#### About this exercise:
Pictures must be left out. Retype exactly the lines from the one containing "Task: Click help icon beside 触屏模式称重商品显示市斤价" through the last line of the records below.

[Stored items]
== Segment start ==

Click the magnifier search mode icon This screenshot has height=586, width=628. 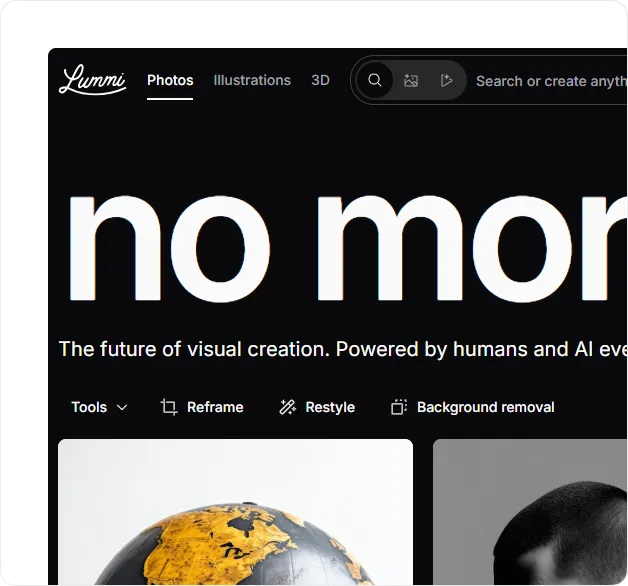375,81
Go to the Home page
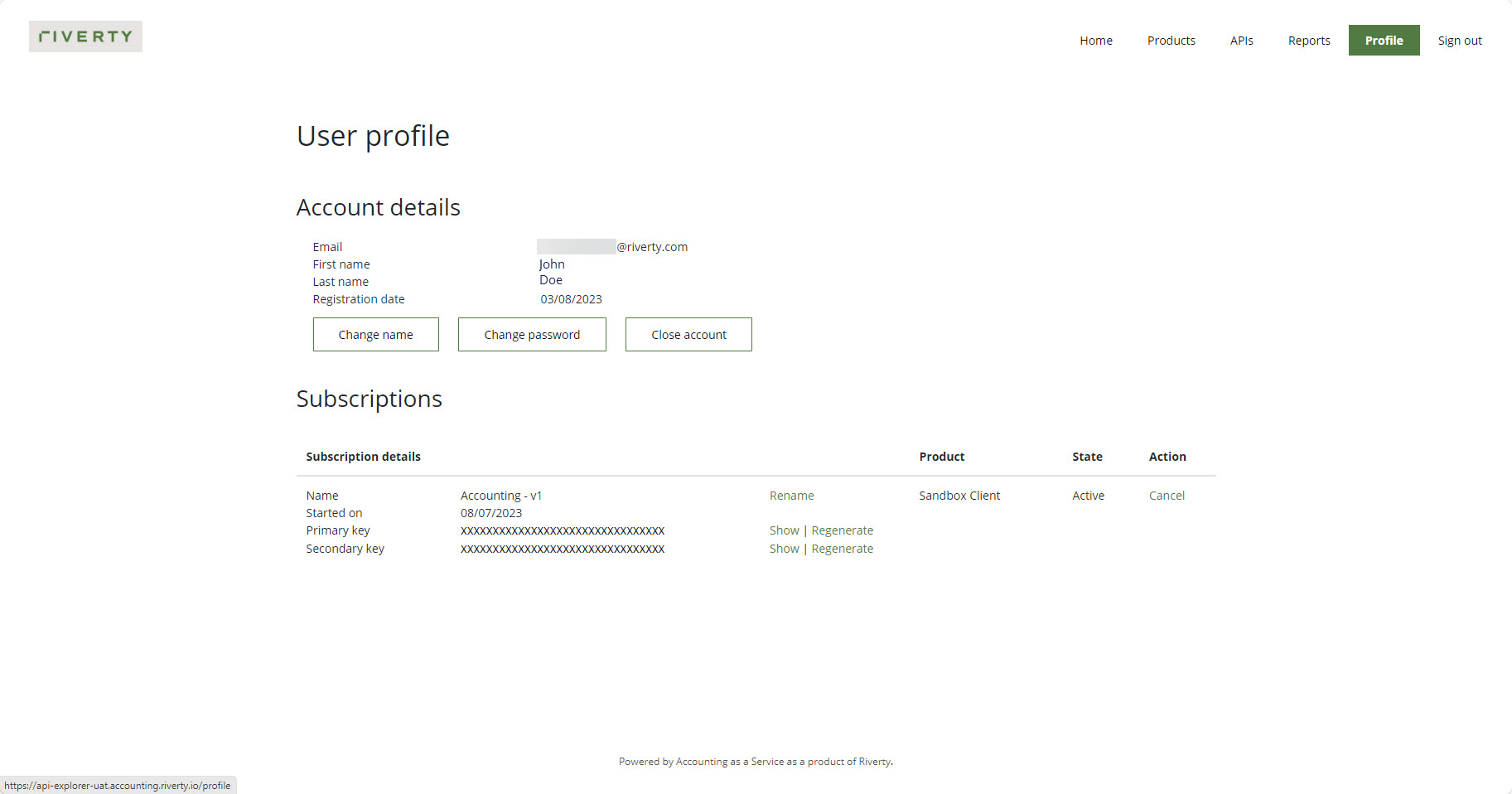 pos(1095,41)
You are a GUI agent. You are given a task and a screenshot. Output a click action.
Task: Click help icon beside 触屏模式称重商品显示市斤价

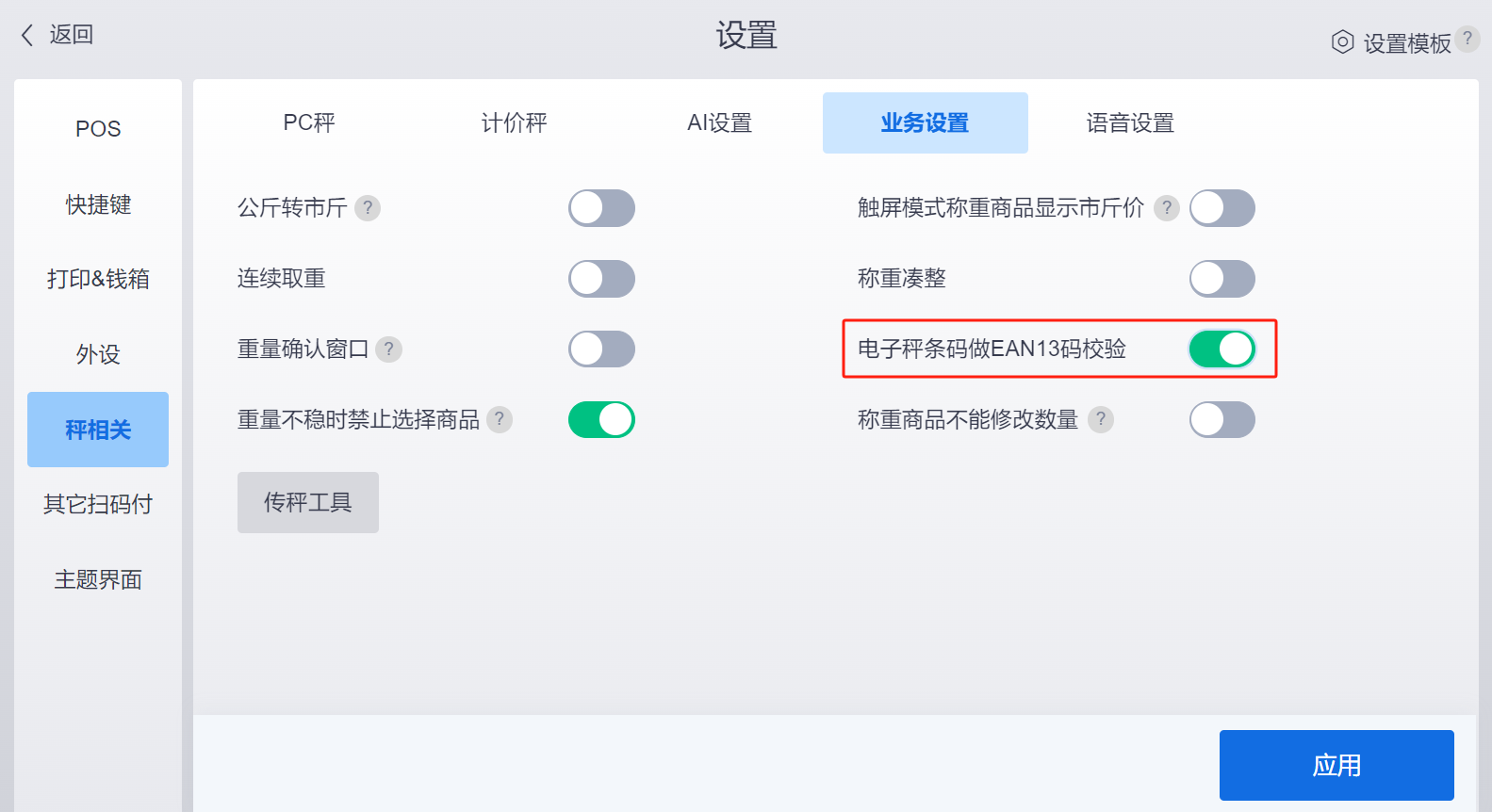[x=1167, y=207]
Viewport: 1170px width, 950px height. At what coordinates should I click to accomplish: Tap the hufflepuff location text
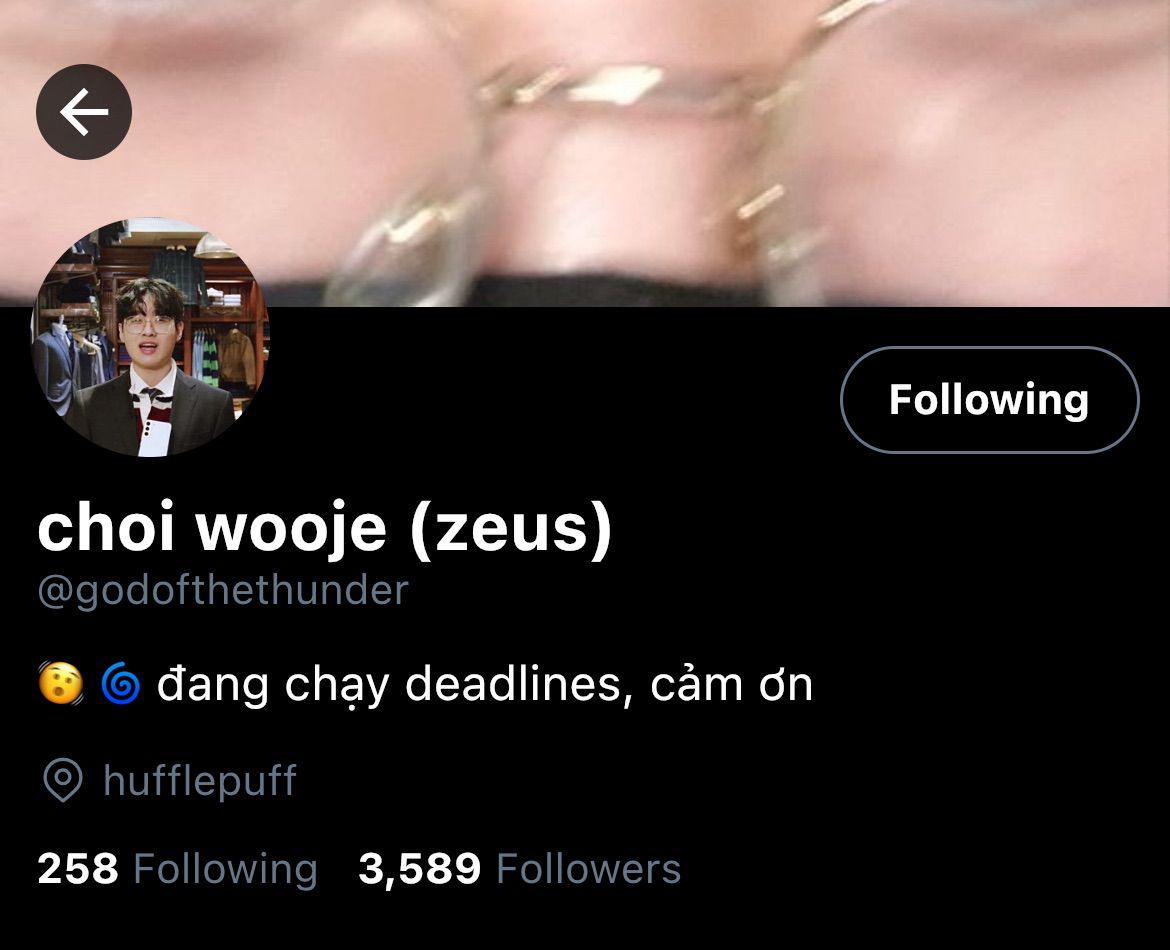(200, 781)
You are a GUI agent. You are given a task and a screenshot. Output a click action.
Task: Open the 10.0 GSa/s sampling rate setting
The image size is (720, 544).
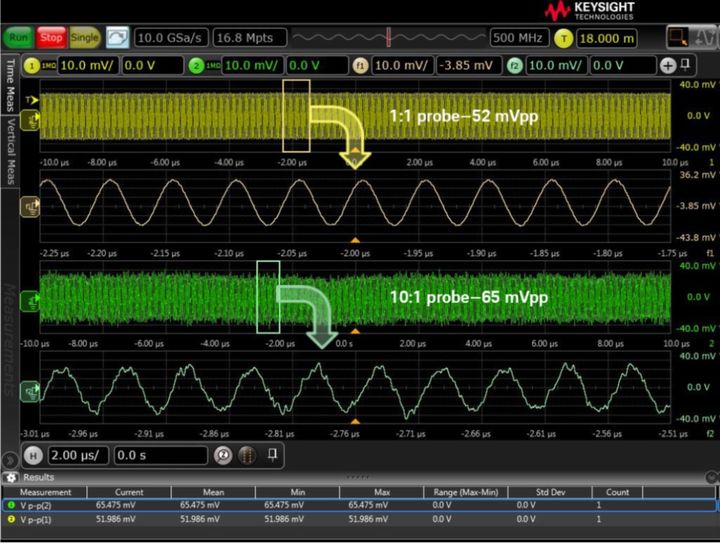tap(172, 38)
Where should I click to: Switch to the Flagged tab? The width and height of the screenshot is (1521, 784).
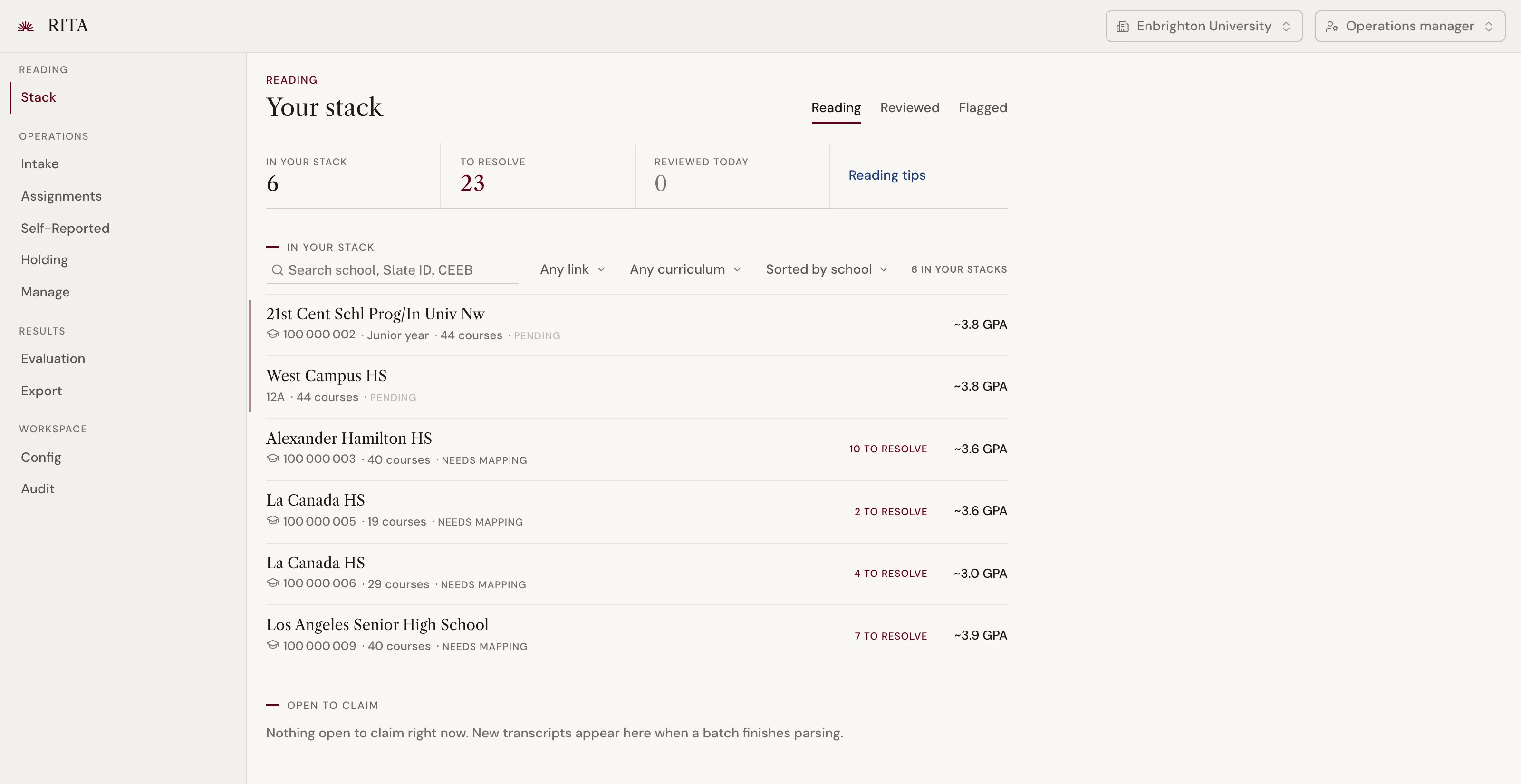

== Segment end ==

#### Answer section:
Task: Click help icon beside 触屏模式称重商品显示市斤价

[x=1167, y=207]
Viewport: 1170px width, 950px height. At what coordinates should I click to accomplish: Tap the hufflepuff location text
(200, 781)
You are a GUI agent. You are given a task and a screenshot. Output a click action.
Task: Open the 10.0 GSa/s sampling rate setting
The image size is (720, 544).
tap(172, 38)
Where should I click to: Switch to the Flagged tab? The width and height of the screenshot is (1521, 784).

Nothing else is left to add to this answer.